その頃、評者が台北のホテルでみた産経新聞は方々が穴だらけ、つまり中国関係の記事は挟みで切り取られていた。

吉田記者の或る報道を切っ掛けに、台湾民衆の産経新聞への目が変わった。

産経は台湾本省人のトモダチだったのか、と。

著者が赴任後すぐに書いた一本の記事(中華民国号から台湾号へ)が波紋をよんだからだ。

「外省人の権威主義的支配」を批判し、現地の新聞が「一面を潰して全文を翻訳転載する事態とな」って、支局には一方で『抗議の封書が合計43通、うち二通にはカミソリが同封されていました。

代わって(産経台湾)支局には、これまで足を向けて来なかった台湾人らが頻繁に訪れるようになり』、とうとう李登輝とのホットラインが出来ることになった。

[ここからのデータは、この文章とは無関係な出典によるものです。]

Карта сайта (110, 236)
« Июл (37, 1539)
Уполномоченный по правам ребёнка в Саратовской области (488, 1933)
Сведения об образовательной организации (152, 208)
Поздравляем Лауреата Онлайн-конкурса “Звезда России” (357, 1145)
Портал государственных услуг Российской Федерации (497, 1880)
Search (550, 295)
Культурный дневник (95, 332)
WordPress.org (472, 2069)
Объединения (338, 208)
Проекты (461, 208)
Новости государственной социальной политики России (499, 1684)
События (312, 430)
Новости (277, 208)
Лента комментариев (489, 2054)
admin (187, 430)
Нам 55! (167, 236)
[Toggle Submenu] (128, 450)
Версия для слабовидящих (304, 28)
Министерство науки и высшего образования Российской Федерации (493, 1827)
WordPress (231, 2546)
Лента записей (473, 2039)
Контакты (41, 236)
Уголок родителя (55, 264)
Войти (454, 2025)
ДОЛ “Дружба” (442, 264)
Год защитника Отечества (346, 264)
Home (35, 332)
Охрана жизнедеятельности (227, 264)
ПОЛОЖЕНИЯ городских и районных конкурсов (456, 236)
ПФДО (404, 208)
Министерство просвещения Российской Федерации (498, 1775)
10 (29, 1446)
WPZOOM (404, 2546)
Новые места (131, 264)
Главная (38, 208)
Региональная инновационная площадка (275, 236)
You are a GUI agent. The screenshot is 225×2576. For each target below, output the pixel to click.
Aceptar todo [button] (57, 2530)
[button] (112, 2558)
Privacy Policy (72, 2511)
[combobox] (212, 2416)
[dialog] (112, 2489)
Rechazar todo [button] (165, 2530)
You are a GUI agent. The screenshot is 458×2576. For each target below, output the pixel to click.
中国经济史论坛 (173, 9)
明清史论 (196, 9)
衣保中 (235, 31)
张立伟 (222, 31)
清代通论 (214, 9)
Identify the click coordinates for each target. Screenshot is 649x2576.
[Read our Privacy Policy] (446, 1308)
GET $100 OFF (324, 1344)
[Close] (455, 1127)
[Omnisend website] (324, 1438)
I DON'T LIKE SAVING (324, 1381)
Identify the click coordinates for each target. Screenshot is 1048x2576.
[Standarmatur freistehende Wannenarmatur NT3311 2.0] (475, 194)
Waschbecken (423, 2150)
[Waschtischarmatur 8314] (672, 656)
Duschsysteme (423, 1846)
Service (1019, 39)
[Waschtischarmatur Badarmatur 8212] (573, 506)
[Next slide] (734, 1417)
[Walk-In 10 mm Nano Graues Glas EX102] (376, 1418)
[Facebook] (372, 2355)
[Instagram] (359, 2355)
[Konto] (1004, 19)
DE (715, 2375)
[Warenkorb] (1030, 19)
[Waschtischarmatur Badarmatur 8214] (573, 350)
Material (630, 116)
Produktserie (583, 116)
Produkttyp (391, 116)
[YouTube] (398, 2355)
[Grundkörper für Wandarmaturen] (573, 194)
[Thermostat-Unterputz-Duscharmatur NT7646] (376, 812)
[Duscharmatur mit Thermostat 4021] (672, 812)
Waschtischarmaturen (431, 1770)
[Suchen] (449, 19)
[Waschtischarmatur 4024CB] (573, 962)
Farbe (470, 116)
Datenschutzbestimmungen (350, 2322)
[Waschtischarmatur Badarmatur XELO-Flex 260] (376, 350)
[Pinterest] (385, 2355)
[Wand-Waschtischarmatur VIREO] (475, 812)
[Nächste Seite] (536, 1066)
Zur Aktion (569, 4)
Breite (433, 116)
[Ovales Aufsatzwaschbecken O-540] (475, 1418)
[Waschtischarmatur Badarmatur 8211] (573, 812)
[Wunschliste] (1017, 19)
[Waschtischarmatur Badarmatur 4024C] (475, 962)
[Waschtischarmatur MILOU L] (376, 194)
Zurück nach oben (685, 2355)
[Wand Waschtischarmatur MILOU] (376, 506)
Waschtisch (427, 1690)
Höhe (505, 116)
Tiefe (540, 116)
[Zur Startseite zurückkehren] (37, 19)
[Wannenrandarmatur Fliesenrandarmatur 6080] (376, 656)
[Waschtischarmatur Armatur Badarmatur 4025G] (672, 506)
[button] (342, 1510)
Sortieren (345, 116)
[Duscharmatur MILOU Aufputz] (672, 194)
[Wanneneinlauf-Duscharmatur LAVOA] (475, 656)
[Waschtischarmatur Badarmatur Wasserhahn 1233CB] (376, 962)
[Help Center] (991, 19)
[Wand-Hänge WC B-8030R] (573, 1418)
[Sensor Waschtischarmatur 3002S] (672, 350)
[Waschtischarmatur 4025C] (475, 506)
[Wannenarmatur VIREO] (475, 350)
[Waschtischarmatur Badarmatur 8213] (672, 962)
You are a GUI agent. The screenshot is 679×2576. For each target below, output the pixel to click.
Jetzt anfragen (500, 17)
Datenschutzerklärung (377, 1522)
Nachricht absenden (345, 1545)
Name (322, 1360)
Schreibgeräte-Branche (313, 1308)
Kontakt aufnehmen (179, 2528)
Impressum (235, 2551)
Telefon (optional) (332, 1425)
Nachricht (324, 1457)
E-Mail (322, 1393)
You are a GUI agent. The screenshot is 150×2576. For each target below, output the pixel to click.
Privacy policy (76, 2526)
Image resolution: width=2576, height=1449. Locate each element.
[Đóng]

爾来、李登輝とのオフレコのインタビューが十数回、ある時は李登輝自身から

「91年には軍事クーデターの危機があった」という秘話もきいたという。

もう一つの「事件」は司馬遼太郎の台湾取材だった。

李登輝との会見で「台湾人に生まれた悲哀」という歴史的な言葉を司馬遼太郎が引き出したことだった。

司馬は李登輝の赫伯村を比喩して「海千山千の軍人よがりで、煮ても焼いても食えない人」と評したと紹介している。

当時、赫は外省人最大の実力者だったが、96年台湾総統選で、本省人の林洋港を総統候補とし、自らは『副総統候補』で立候補したが李登輝に惨敗し、その後、徐々に影響力を無くした。

96年総統選は李登輝54%、二位が民進党の膨明敏で21%、国民党守旧派から出た林・赫コンビは14%だった)。

こうした秘話満載、知らなかった台湾情報が多かった。